The degree to which this is true is I think still underestimated, and comments like these need more upvotes.

You don’t need to appeal to shadowy cabals to explain why media professionals have been desperate for this stuff to not be true (and why, every day these days, you can still read examples of them absolutely writhing as they are obliged by public outrage to continue to report on it).

All you really need is to remember that a) they have mortgages to pay, too, so why rock the boat, and b) the people who end up writing for the WSJ and the people who end up in Jeffrey’s rolodex are by and large the same class of people. They went to the same colleges, they consume similar culture and media, they play the same games of keep up with the joneses, they read the Economist on their days off and fret over Gen Z slang and wonder whether the Chase card or the Amex will get them enough airline miles to fly to London for free with their spouse etc etc. They recognize themselves in the “Epstein class” — not in their crimes, but in their manners. So why would they be party to showing the world that class is so profoundly rotten? It’d give the lie to their whole lifestyle.

(And yes, to anticipate a critique here, of course there’s a difference between a producer at NBC and a billionaire! Not denying that. But they are cut from the exact same cultural and social cloth. The best proof of this is in the Epstein files themselves: not in the creepy or criminal bits, but in the mundane stuff. How he talks, what’s on his mind, the advice he gives, etc. It’s all American upper middle class humdrum stuff.)

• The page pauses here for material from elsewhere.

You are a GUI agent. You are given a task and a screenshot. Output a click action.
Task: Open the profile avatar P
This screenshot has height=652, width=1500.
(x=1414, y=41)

You'd think this would be the story of the century, and that every news outlet would be running it 24/7 and falling all over each other to scoop new information. Child sex trafficking to wealthy and/or well known celebrities and government officials, including the actual president of the US! What news agency in the world wouldn't be salivating for something like this?

Yet, here we are, no media wants to report on it, and they all wish that we all just forget about it and go back to buying khakis.